Auf der Straße vor mir steht ein Rotkreuzwagen quer. Zwei nackte Fußsohlen blicken mich durch die Milchglasscheibe an, ein Sanitäter springt aus der Fahrertür und eilt nach hinten. Plötzlich ist mein "Isse zu heiße" wieder vor mir und jemand mit einem regenbogenfarbigen geblümten Schlapphut. Wohlgemerkt, ohne zu humpeln! Rechts im Schatten einer Bushaltestelle eine Fotografin, sie feuert mich an: "Ich bin nicht mehr zu motivieren!" rufe ich ihr zu. Sie akzeptiert es und macht kein Foto.
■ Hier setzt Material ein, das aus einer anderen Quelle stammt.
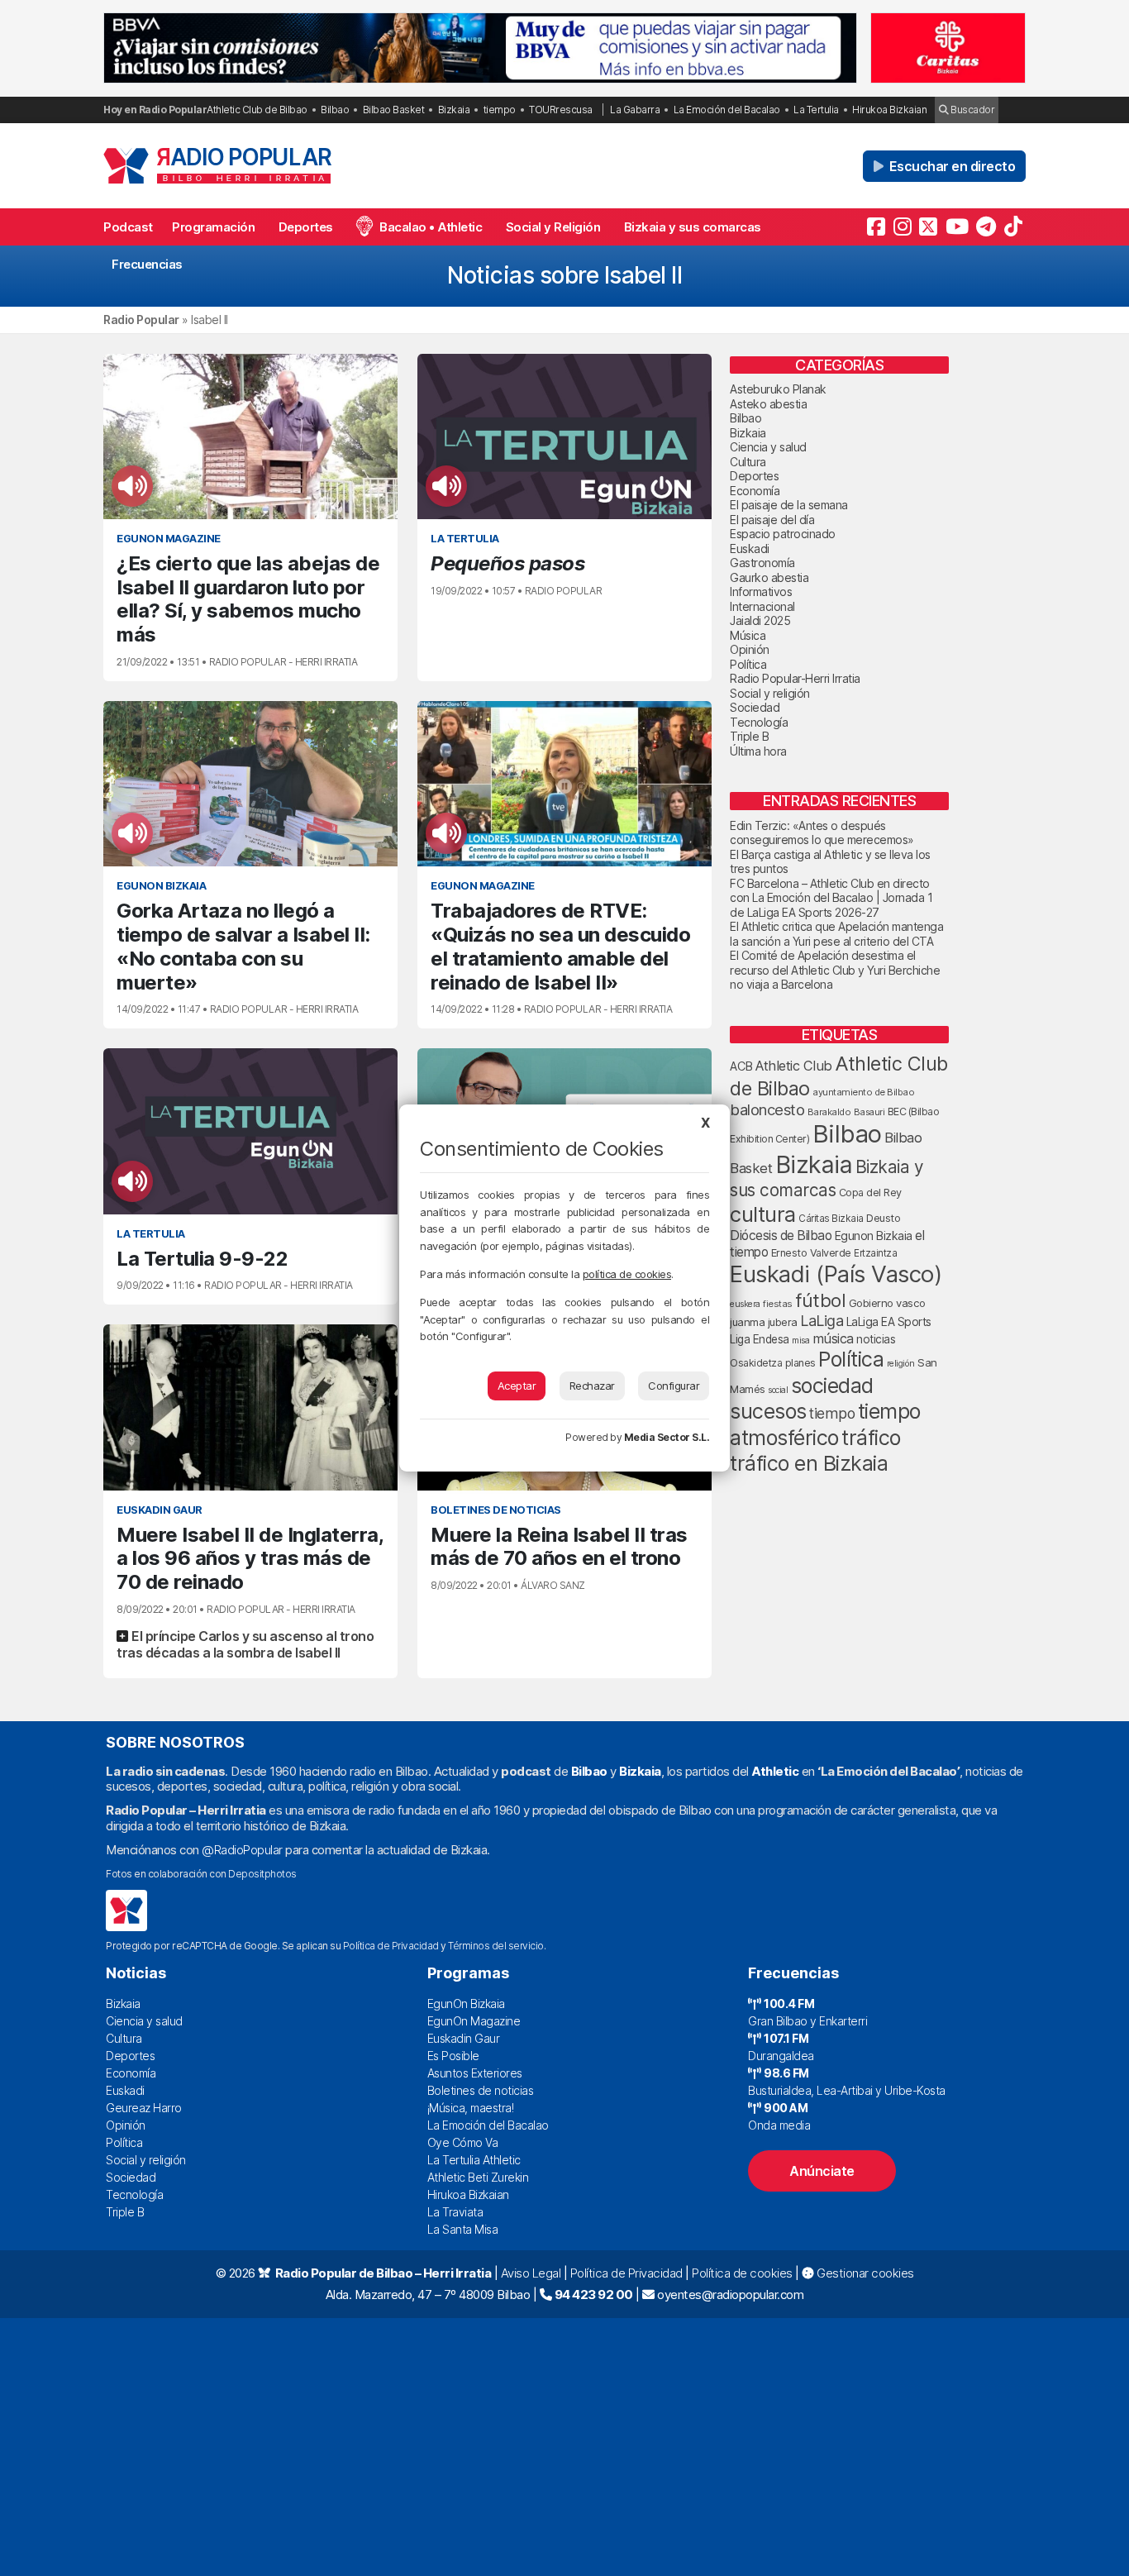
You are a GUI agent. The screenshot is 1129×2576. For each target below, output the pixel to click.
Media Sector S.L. (667, 1437)
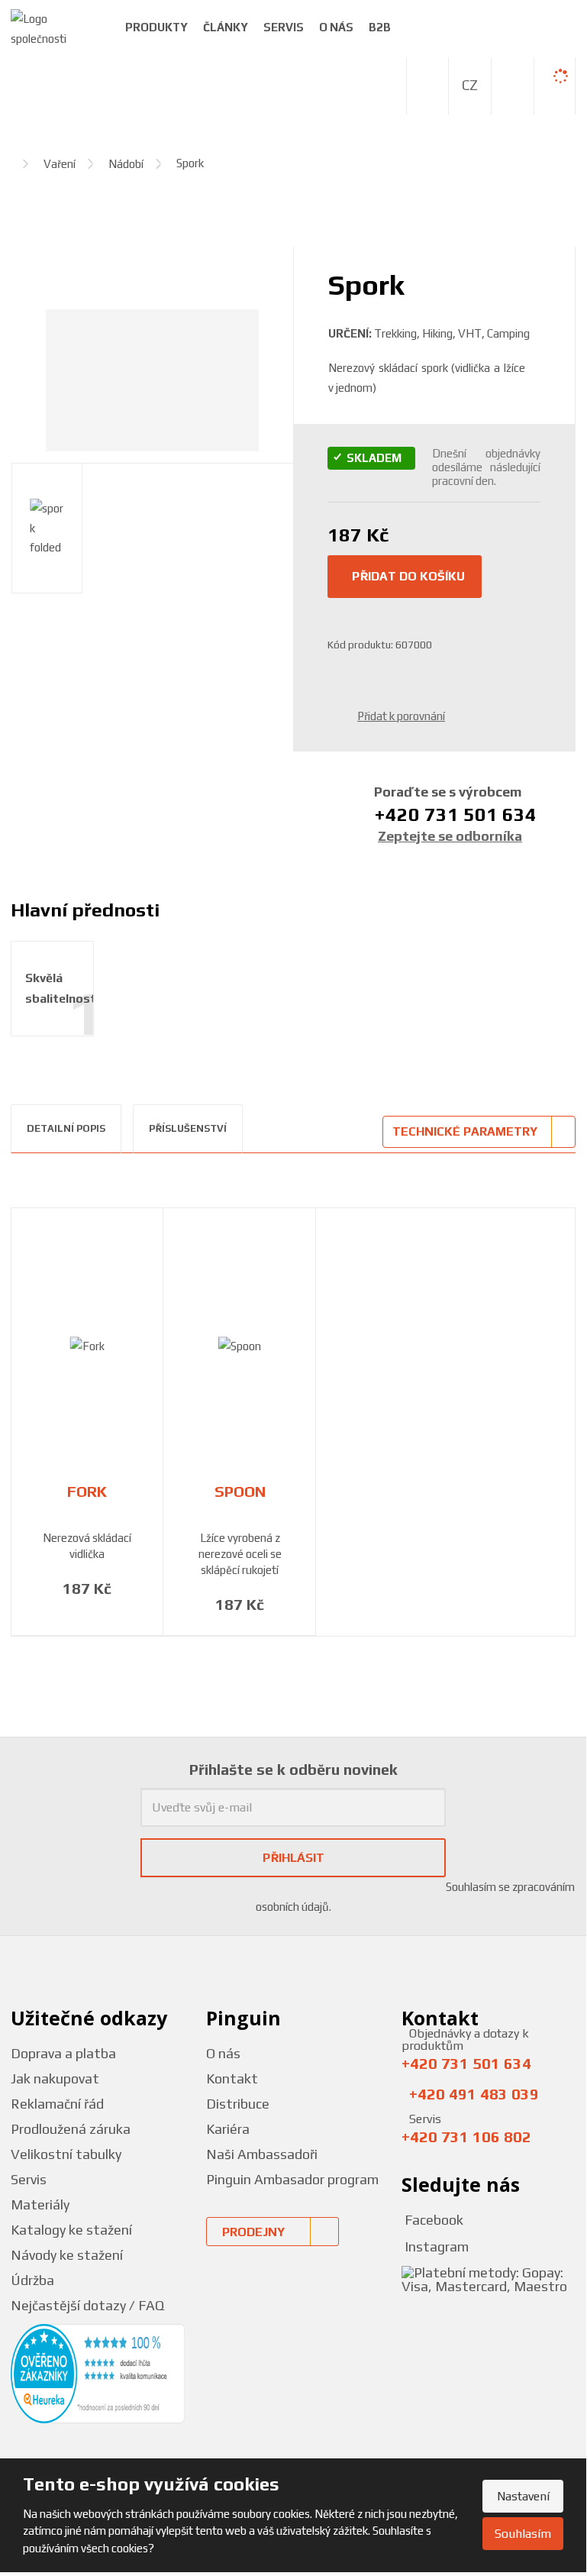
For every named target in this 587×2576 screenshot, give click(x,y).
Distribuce (237, 2104)
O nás (223, 2053)
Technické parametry (464, 1131)
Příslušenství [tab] (188, 1128)
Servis (283, 27)
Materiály (40, 2204)
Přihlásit (293, 1857)
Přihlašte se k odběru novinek (293, 1769)
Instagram (435, 2246)
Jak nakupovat (55, 2078)
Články (225, 27)
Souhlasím (523, 2533)
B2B (380, 27)
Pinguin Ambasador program (292, 2179)
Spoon (240, 1491)
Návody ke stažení (67, 2255)
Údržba (32, 2280)
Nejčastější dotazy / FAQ (87, 2305)
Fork (87, 1491)
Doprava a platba (63, 2053)
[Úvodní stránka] (56, 27)
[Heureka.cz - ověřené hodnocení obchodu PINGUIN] (98, 2372)
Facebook (432, 2220)
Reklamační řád (57, 2104)
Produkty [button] (156, 27)
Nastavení (523, 2496)
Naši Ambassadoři (262, 2154)
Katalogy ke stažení (71, 2230)
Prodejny (253, 2232)
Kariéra (228, 2129)
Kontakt (232, 2078)
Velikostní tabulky (66, 2154)
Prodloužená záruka (71, 2129)
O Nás (336, 27)
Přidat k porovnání (401, 715)
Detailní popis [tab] (66, 1128)
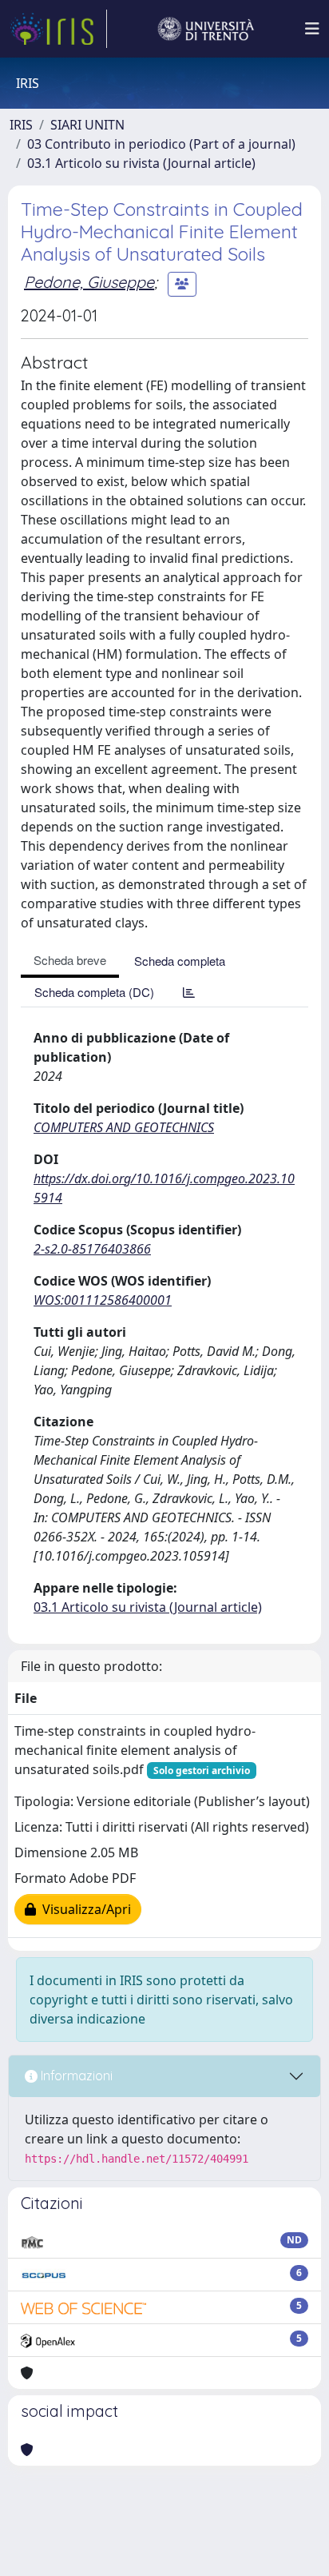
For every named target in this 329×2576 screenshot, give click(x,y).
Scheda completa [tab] (179, 960)
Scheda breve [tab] (70, 959)
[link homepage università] (206, 29)
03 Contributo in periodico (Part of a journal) (161, 144)
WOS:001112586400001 (103, 1300)
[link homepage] (58, 29)
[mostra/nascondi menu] (312, 29)
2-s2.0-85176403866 (92, 1249)
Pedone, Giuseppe (89, 282)
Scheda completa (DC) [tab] (94, 991)
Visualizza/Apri (83, 1909)
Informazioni (75, 2076)
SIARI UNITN (87, 125)
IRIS (21, 125)
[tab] (188, 991)
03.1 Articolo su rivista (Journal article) (141, 163)
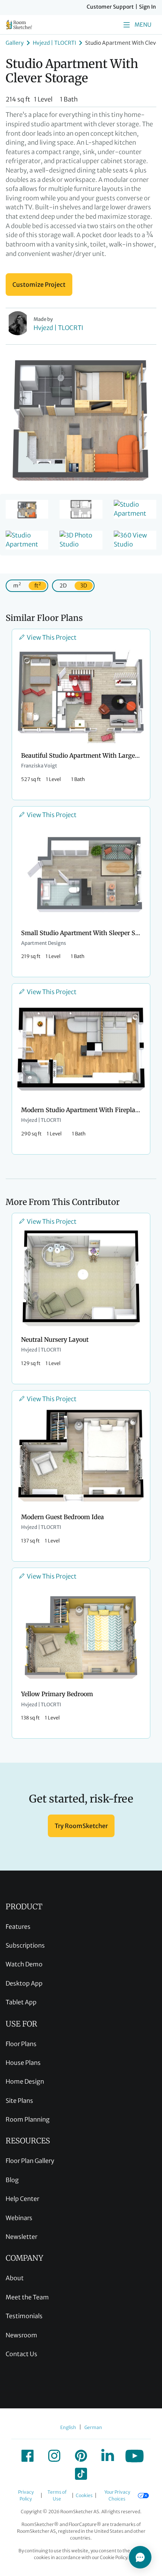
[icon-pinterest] (81, 2456)
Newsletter (21, 2236)
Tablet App (21, 2002)
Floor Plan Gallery (30, 2160)
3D (83, 585)
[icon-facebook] (27, 2456)
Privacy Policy (26, 2495)
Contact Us (21, 2354)
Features (18, 1926)
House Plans (23, 2062)
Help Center (22, 2198)
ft (37, 585)
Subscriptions (25, 1945)
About (15, 2278)
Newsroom (21, 2335)
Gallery (15, 42)
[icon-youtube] (134, 2456)
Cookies (84, 2495)
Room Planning (28, 2119)
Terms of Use (57, 2495)
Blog (12, 2180)
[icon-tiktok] (81, 2474)
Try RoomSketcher (81, 1826)
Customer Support (110, 6)
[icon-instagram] (54, 2456)
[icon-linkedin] (108, 2456)
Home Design (25, 2081)
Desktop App (24, 1983)
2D (63, 585)
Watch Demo (24, 1964)
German (93, 2427)
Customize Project (39, 284)
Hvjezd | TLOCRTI (54, 42)
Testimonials (24, 2316)
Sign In (147, 6)
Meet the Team (27, 2297)
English (68, 2427)
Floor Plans (21, 2044)
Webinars (19, 2218)
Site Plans (19, 2100)
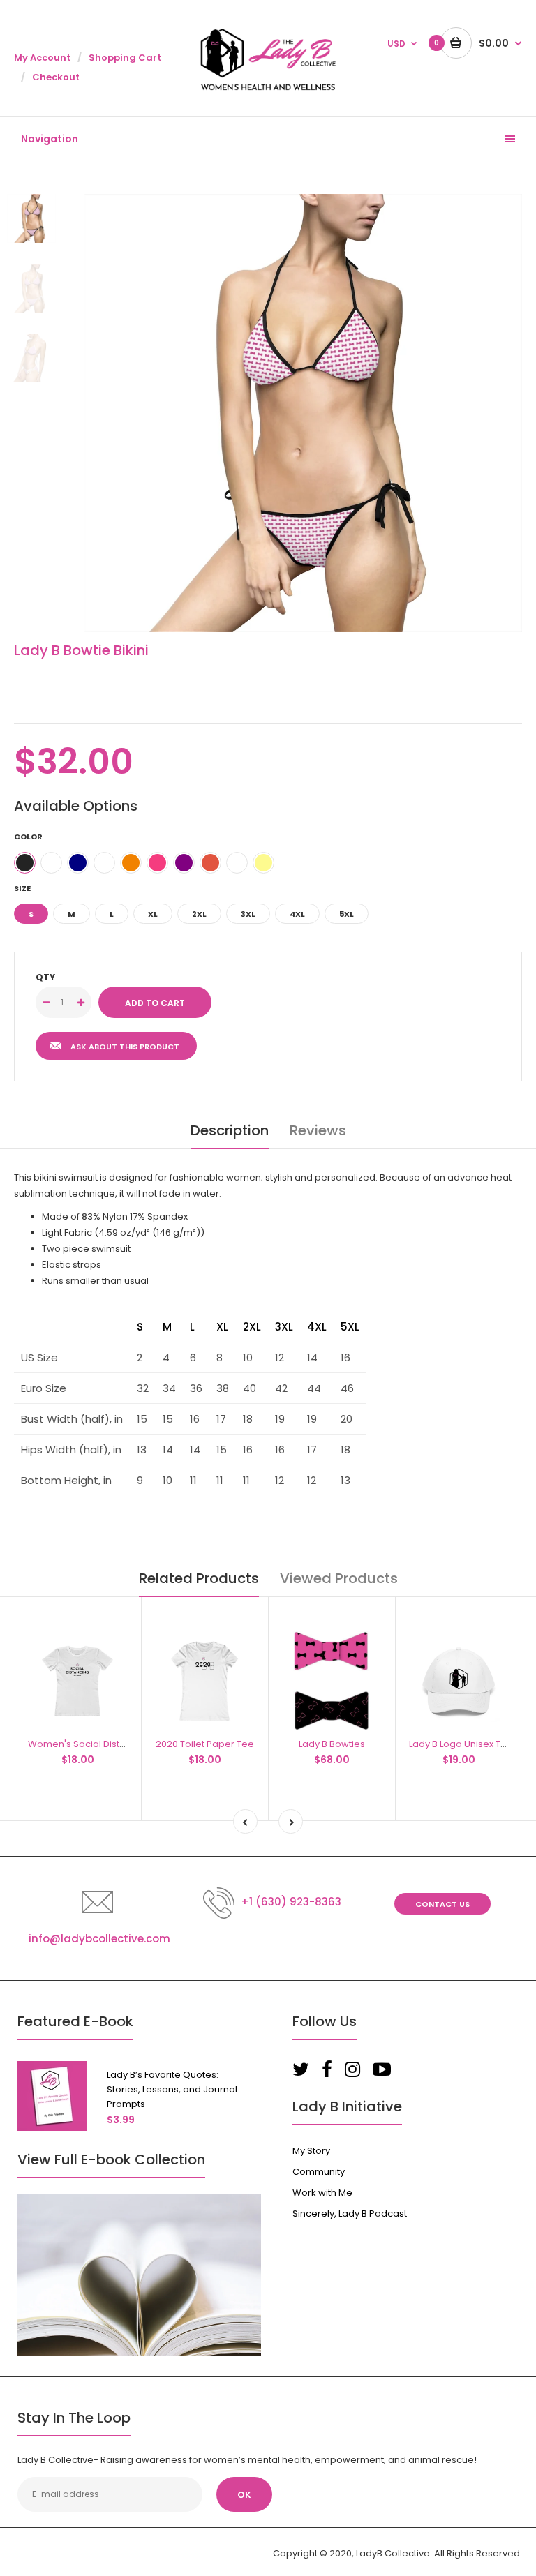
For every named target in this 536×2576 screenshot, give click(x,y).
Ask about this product (124, 1046)
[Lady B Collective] (268, 87)
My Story (311, 2150)
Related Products (199, 1578)
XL (153, 914)
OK (244, 2494)
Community (318, 2171)
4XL (297, 914)
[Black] (25, 863)
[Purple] (184, 863)
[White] (237, 863)
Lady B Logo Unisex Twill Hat (470, 1744)
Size (22, 888)
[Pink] (157, 863)
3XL (248, 914)
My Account (42, 57)
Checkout (56, 77)
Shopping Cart (125, 57)
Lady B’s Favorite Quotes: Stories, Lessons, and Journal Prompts (172, 2089)
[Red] (210, 863)
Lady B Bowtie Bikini (81, 650)
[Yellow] (263, 863)
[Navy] (78, 863)
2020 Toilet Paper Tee (205, 1744)
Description (230, 1130)
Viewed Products (339, 1578)
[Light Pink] (51, 863)
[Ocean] (104, 863)
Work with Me (322, 2192)
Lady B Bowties (332, 1744)
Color (28, 836)
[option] (303, 413)
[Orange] (131, 863)
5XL (346, 914)
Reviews (318, 1130)
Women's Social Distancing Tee (99, 1744)
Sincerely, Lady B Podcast (349, 2213)
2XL (199, 914)
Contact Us (442, 1904)
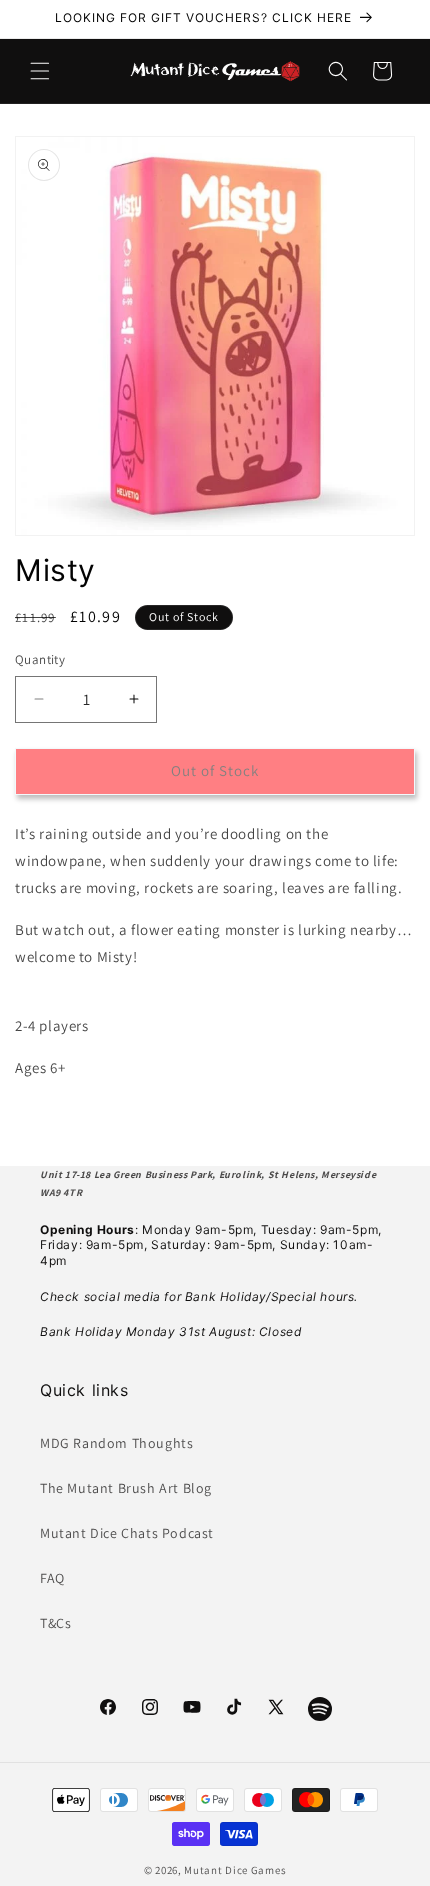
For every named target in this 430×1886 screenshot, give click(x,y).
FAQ (52, 1578)
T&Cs (55, 1623)
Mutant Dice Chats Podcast (127, 1533)
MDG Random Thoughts (116, 1443)
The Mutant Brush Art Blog (126, 1488)
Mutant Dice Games (235, 1870)
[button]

Ein paar Meter weiter rennt von links ein junger Mann mit einem halb leeren Caipirinha-Glas auf uns zu und lallt: "Los, lauft, ihr habt es gleich geschafft!" Der regenbogenfarbige Hut und ich schauen uns an und denken beide: "Ich weiß, aber ich kann es nicht mehr hören!"

 

Kurz bevor die Laufstrecke rechts zum Bürgerhaus abbiegt steht ein Pavillon, davor ein Vater, der zu seinem Kind sagt: "Spritz den Mann mal an!" Ich versuche ihm zu erklären, dass ich das nicht will, weil sich meine Hornhaut schon auflöst. Da kommt es im Chor zurück: " Ohhhh," und "die muss sowieso weg.“

 

Als ich endlich im Schatten durch die Bahnunterführung laufe, weiß auch ich, dass ich es endlich geschafft habe. Aber zu welchem Preis? Ich glaube, ich wollte  sieben Mal aufhören, habe dann aber immer wieder gebissen, weil ich einfach einen weiteren Marathon in meine Liste eintragen wollte. Ich wollte die Medaille. Wann war time-out? Nach 5 oder nach 6 Stunden? Mist, wenn jetzt die ganze Schinderei umsonst war!

 

Ich gehe, laufe, gehe. Neben mir ein Mittzwanziger, wir gehen seit 1 km flott nebeneinander her. Auf der neuen Böckinger Brücke sage ich zu ihm: "Komm, wir laufen den Rest." "Mein Knie tut weh," antwortet er, läuft aber trotzdem ab jetzt mit mir ins Ziel.

 

Wenn von meinem Lauftreff jetzt niemand mehr da steht, kann ich es ihnen nicht verübeln. Wie es wohl den anderen erging? Vor der letzten Kurve sehe ich jemand mitten auf der Strecke wild gestikulierend. Andrea! Ich glaube, sie ist genau so froh wie ich, dass ich im Ziel bin. Alle hatten bis vor 10 Minuten auf mich gewartet. Meine Fußsohlen brennen wie Feuer, hoffentlich regeneriert sich das bis kommenden Freitag. Ich war nach 5:23 Stunden (Durchschnittspace trotz Gehens 7:40 Minuten) im Ziel als einer der Letzten angekommen. Ein Kätchen von Heilbronn hängt mir die Medaille um den Hals. Als ich mich umdrehe, kommt der regenbogenfarbene Hut theatralisch humpelnd ins Ziel. Er kriegt den meisten Applaus.

 

Als wir im Food Court (Biergarten am Neckar) alle zusammentreffen, erfahre ich als erstes, dass Uwes Puls nicht mehr nach unten ging und bei über 170 hängen blieb. Er hat Gott sei Dank die Konsequenzen gezogen und bei der Hälfte der Strecke aufgehört, dann aber alle im Ziel angefeuert.

 

Ich nippe an einer Apfelsaftschorle, beinahe kommt alles wieder hoch. Ich reiche sie Andrea weiter, sie wehrt sich nicht. Eben auch "kaputt zufrieden".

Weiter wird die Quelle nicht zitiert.